Лео лаконичен, но глаза у него блестят, выдавая страсть, надеюсь, взаимную, и, когда затарахтел мотор, Лео подпрыгнул от радости. Он оставляет меня с моими делами и бежит к моей дочери, чтобы подставить ей свои щечки и, крутясь вокруг нее, привести ее ко мне, такую нежную, такую размягченную, даже если все это и не для него, «ее маленького сиротки», как иногда она его называет. Хорошо, хорошо, не будем доискиваться, кто тому причиной.
Когда, отказавшись от мужского костюма, моя темноволосая надевает платье, в частности, гранатовое, — оно ей очень к лицу, — я знаю, как это понимать: она — во всеоружии. Она вертится, она не рассказывает ничего о своей тетушке, которая еженедельно «посылает мне привет», но не больше того. И вскоре выдает себя:
— Кстати, знаешь, что мне сказали в Святой Урсуле? Мадам Салуинэ собирается, не сходя с места, учинить расследование путем очных ставок.
VIII
Точка зрения Мерендо: кривоногий работает не как следователь, а как судья и, кажется, не пылает особой любовью к мадам Салуинэ. Мы с ним встретились на улице, и он доверительно сообщил мне, что дама в сером рассматривает инкогнито как провокацию; что она подозревает тут какой-то злой умысел и считает, что она одна способна все распутать. Он не сказал, что она чаяла этого. Он не сказал, что, отказываясь от повышения по службе, дабы остаться в этих краях, она надеялась, что ее все равно будут ценить и что пресса кажется ей немного вяловатой. Он дал это понять.
Точка зрения «Эклерер»: под статьей, посвященной Садату и Бегину, странным образом соединенных Нобелевской премией мира, был напечатан лишь отклик на восемь строчек, присоединившийся к вырезкам, которые мы приклеиваем теперь в хронологическом порядке на школьную тетрадь очень старого типа, типа «100 страниц», где фигурирует на оборотной стороне обложки таблица умножения.

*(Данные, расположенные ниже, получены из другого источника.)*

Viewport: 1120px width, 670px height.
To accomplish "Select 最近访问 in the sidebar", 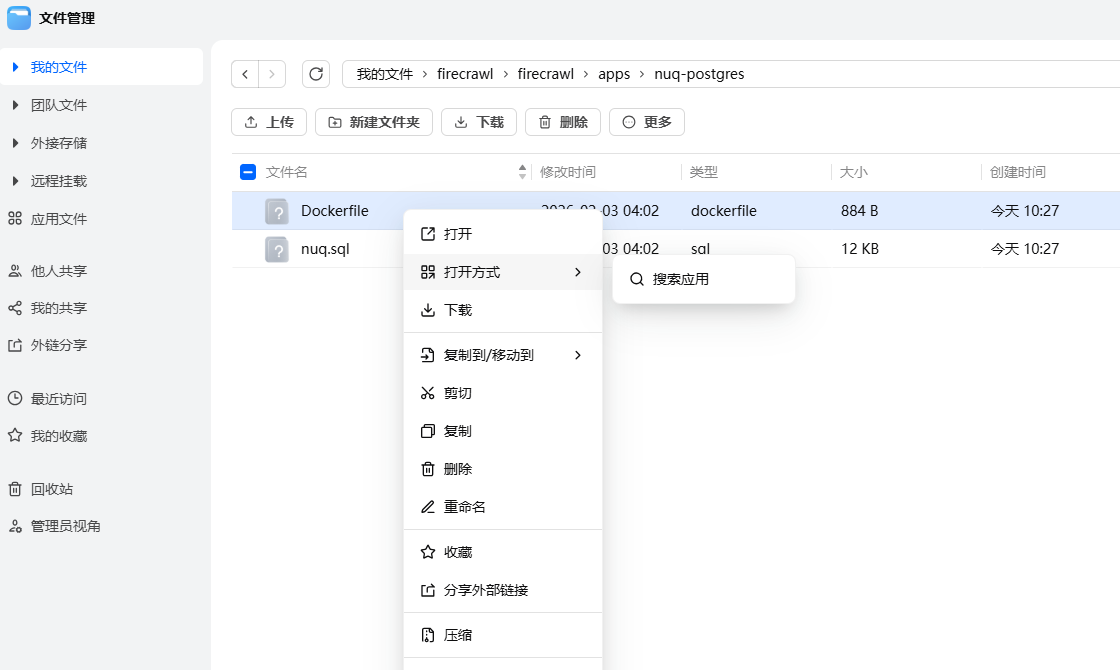I will tap(64, 398).
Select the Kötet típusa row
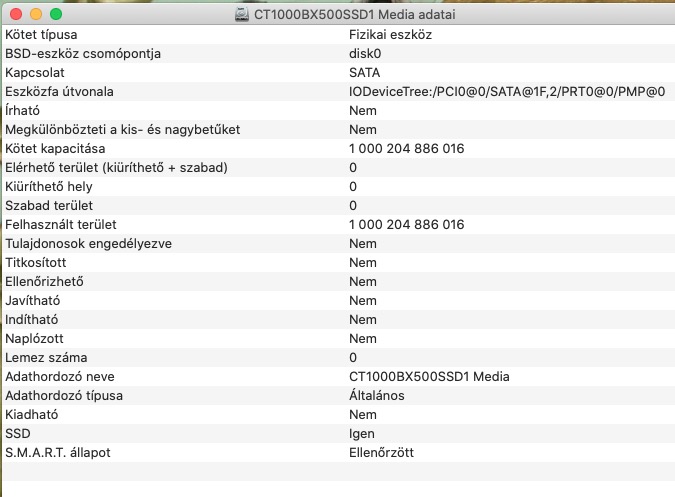Viewport: 675px width, 497px height. click(x=338, y=34)
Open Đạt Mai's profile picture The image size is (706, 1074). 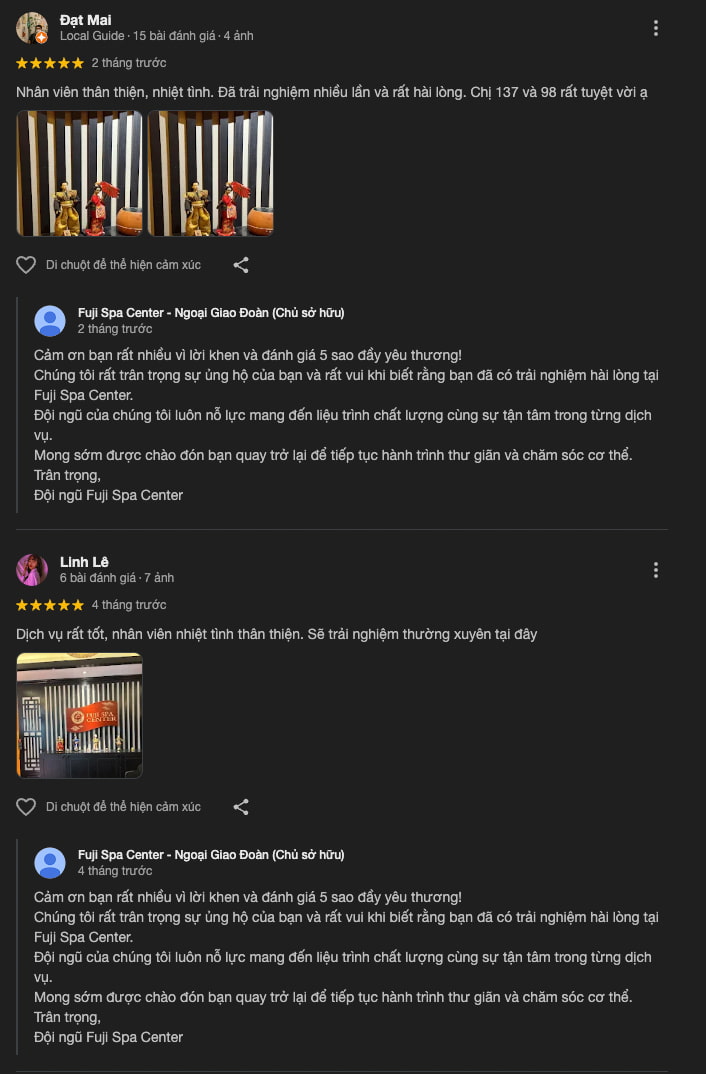[x=32, y=28]
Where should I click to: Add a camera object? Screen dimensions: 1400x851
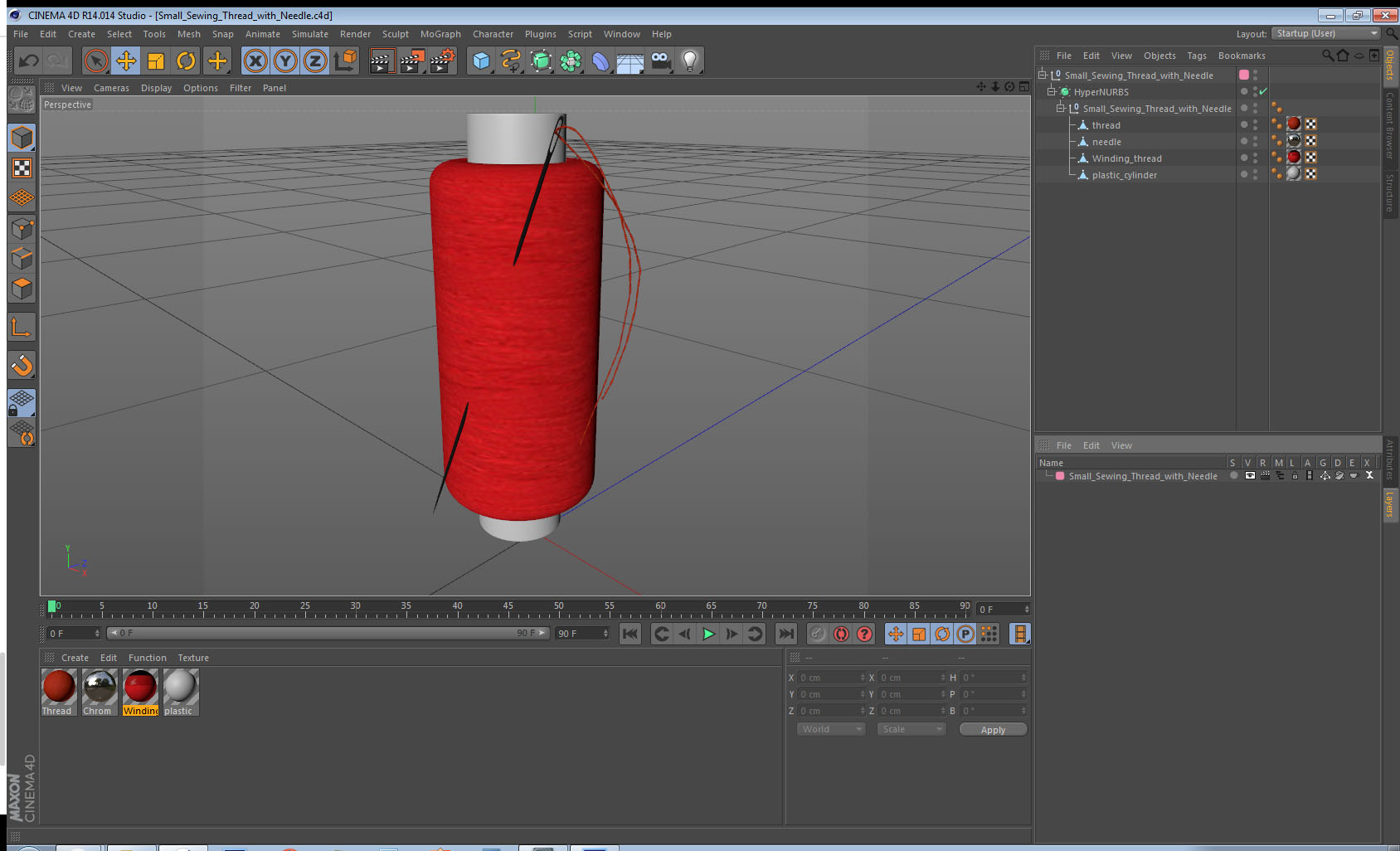[x=660, y=61]
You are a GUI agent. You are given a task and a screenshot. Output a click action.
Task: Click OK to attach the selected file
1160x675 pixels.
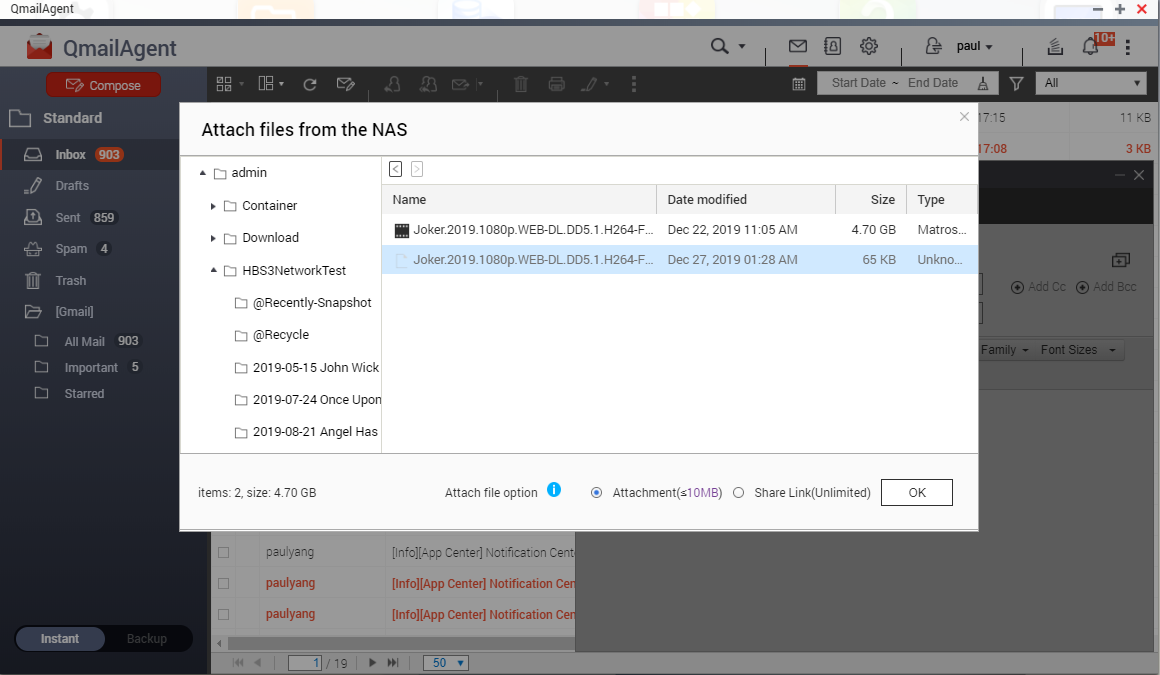click(x=916, y=493)
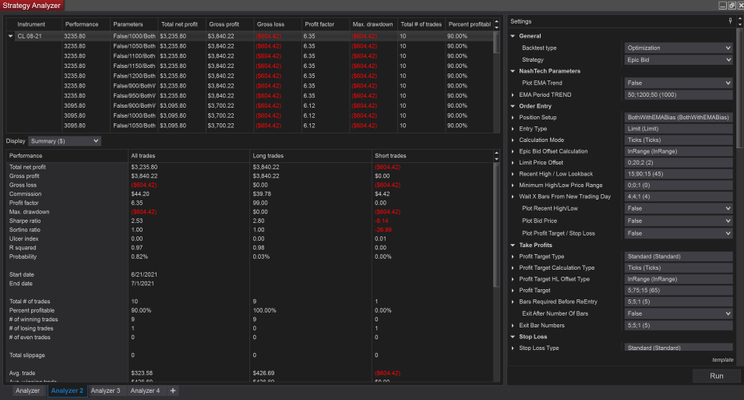The width and height of the screenshot is (744, 400).
Task: Open the Strategy dropdown showing Epic Bid
Action: click(679, 59)
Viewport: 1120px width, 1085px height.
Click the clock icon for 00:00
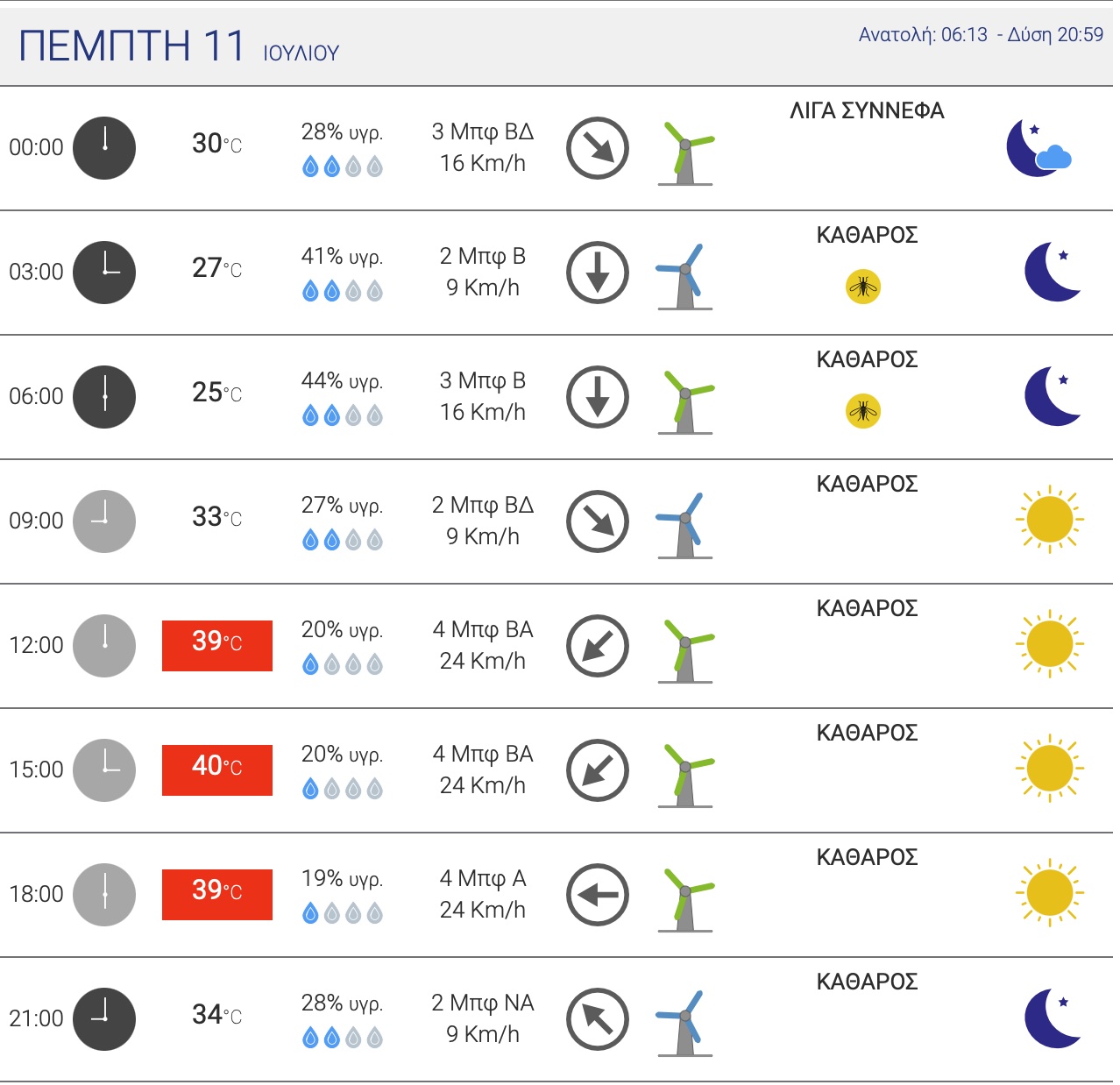[104, 148]
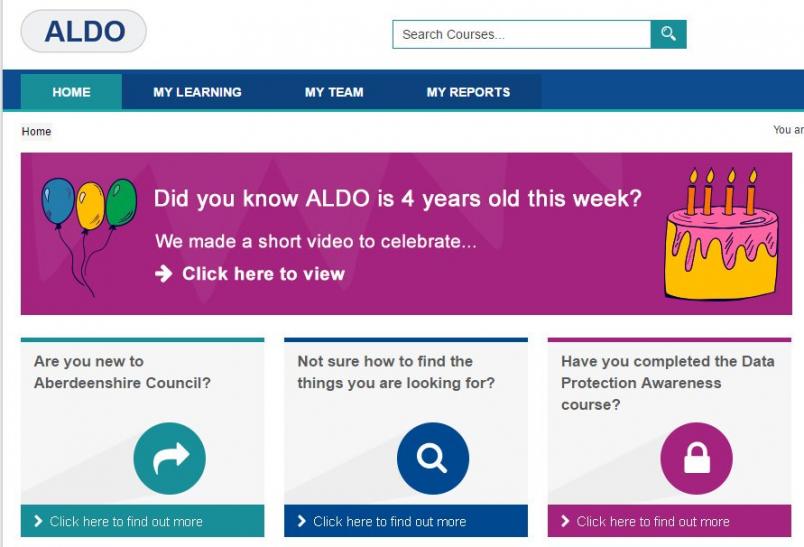Click the magnifying glass search button
This screenshot has height=547, width=804.
point(668,34)
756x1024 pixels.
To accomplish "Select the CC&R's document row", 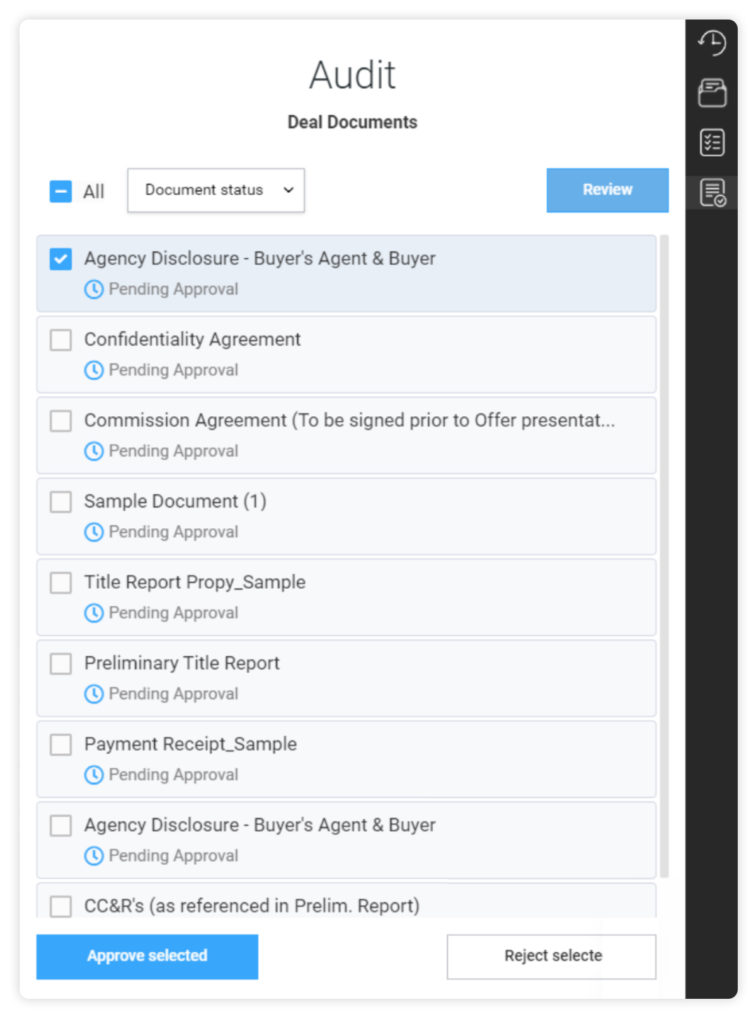I will [348, 904].
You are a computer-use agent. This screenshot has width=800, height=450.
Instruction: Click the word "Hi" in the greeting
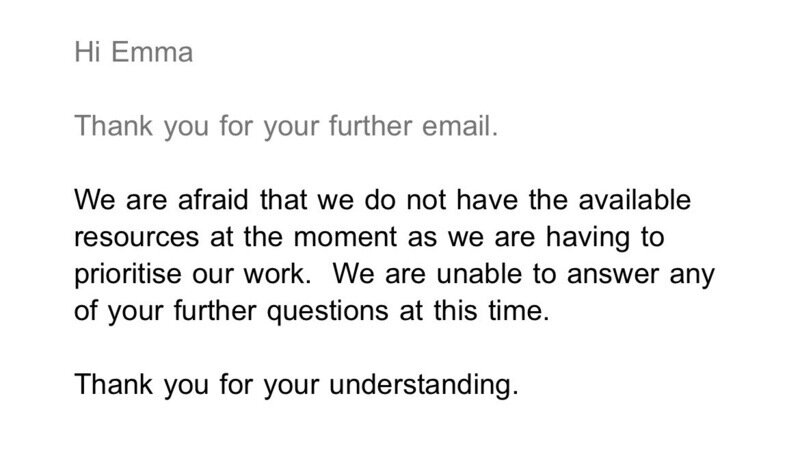(88, 52)
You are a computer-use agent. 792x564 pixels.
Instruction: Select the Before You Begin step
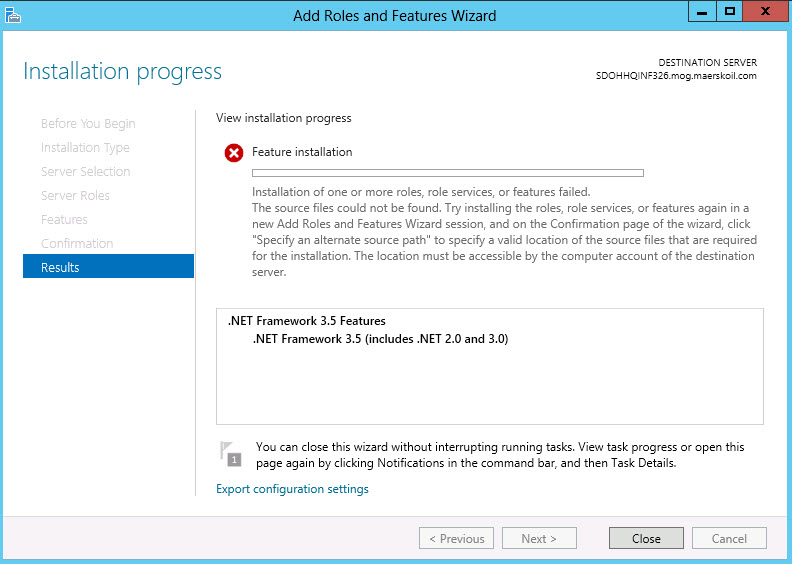(x=88, y=124)
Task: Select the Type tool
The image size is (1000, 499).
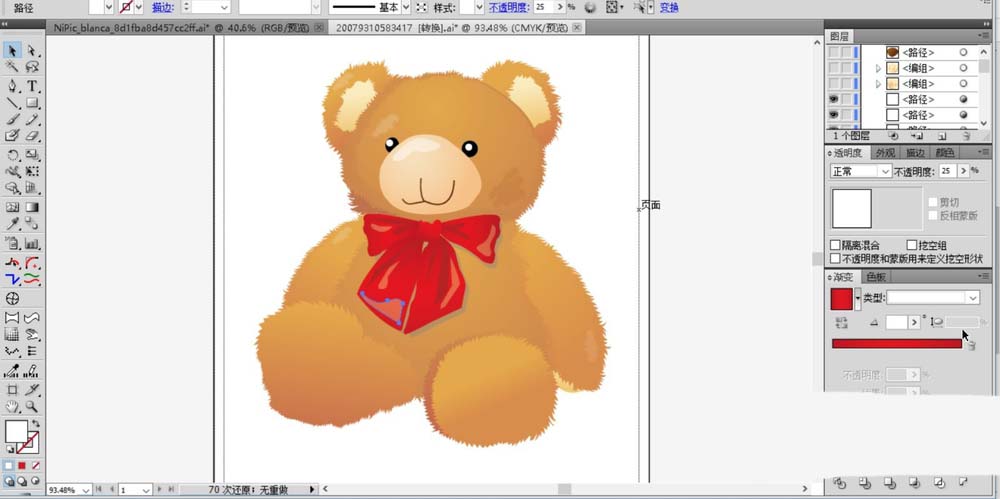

Официальная точка зрения оказалась совершенно неожиданной; нам прислали два сходных приглашения, где предлагали пройти в отделение Д на первом этаже, в палату Э 16 27 октября в 16 часов. Будет устроена очная ставка. Нам, Годьонам? В каком качестве? Клер, которая положила новую партию белья и включила стиральную машину, начала кричать:
— Прежде всего свидетели чего? Прогулки на озере? Это бессмыслица. Ты отдаешь себе отчет, что он подумает о нас?
Слово «он» зазвенело у меня в ушах: за неимением лучшего, можно с ударением произнести личное местоимение.
Как бы то ни было, нам пришлось согласиться. Мы пришли даже пятью минутами раньше.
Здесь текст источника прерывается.